This is far from the only nonsense, Smith hits his readers with, even in Chapter 1: he goes on to make the bizarre claim that “the first nomadic hunter-gatherers to settle and grow crops are thought to have been the Sumerians” – but domesticated barley is known from 7750BC at a site now called Netiv HaGdud (sic) in the Jordan valley, 20km north of Jericho, at least 2,250 years before the Sumerians started founding settlements in Mesopotamia. Smith also claims the Sumerians invented the wheel, though the jury is still very much considering its verdict on that one, since the wheel appeared effectively simultaneously in Sumer, the Northern Caucasus and Central Europe, and he continues: “more than 5,000 years ago they [the Sumerians] recorded on a series of clay tablets a range of beer types and recipes contained within the ancient text ‘A Hymn to Ninkasi’.” This is, simply, complete bollocks. The clay tablets that contain the “Hymn to Ninkasi” come from around 1800BC, so 3,800 years ago, not 5,000. The poem does not contain “a range of beer types and recipes” – it doesn’t mention beer types at all, and the idea that it can be seen as a recipe describing how to make Sumerian beer is stretching the concept of “recipe” to breaking-point: if you read an English translation of the text, which suffers from unknown words and chunks that are now missing, you will see that it is very hard to make out what is meant to be going on. The Hymn to Ninkasi is, as I have said before, no more a recipe for beer-brewing than the folk song “John Barleycorn” is a text on how to make malt.

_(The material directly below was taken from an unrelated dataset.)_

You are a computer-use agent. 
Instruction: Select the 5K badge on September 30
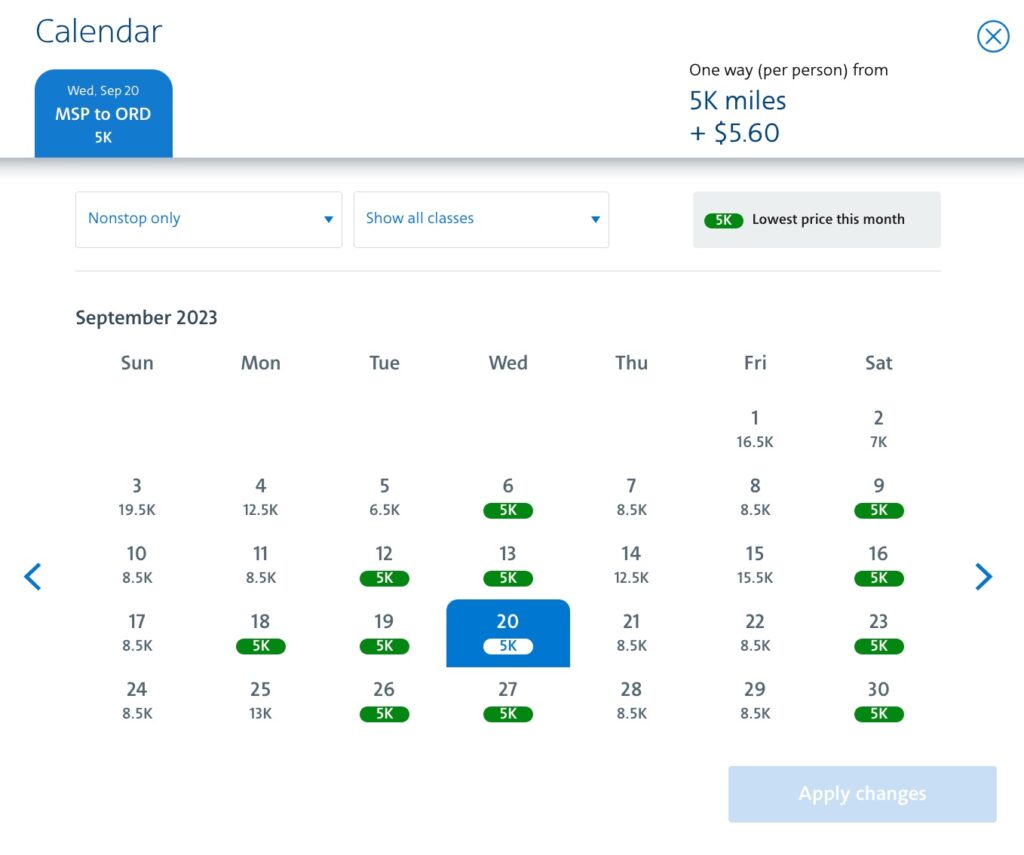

And so we go on: Smith repeats the myths about the alleged brewing set-up at St Gall in Switzerland, writing, as others have done, as if the map of St Gall actually described what was on the ground, instead of being an idealised depiction. He claims that porter gets its name from “market porters” – ffs, how many times do I have to repeat that this is a 20th century misunderstanding of who porters were? – and, yes, that it was “reputedly invented during the 1720s by Ralph Harwood of the Bell Brewery in Shoreditch”. No, Gavin, it wasn’t, and if you’d bothered even to Google “Ralph Harwood Shoreditch porter” you’d have found the very first link is my debunking of that myth from 2007. George Hodgson isn’t actually called by Smith the inventor of India Pale Ale, which makes a change, but he calls him “an early proponent of pale ales, which in character were light, sparkling and heavily hopped ” – showing he has read nothing about how ale, in the 18th century, still meant a lightly hopped beer – and how these pale ales were “ideal for consumption in the warmer climes of the British Empire, leading to a vigorous export trade”. Gavin – you’re making that up. Porter, as I and Ron have shown, was exported in greater quantities to India than pale ale was, and in any case the overseas beer trade in the late 18th/early 19th centuries was really pretty small. He also clams that after Hodgson “began to send its pale ales to India in 1790” – the firm never sent the beer, it was bought by independent exporters, that is, the captains and officers of the East Indiamen sailing ships – “the generic title India Pale Ale, or IPA, was soon in circulation” – well, only if “soon” means “40 years later”.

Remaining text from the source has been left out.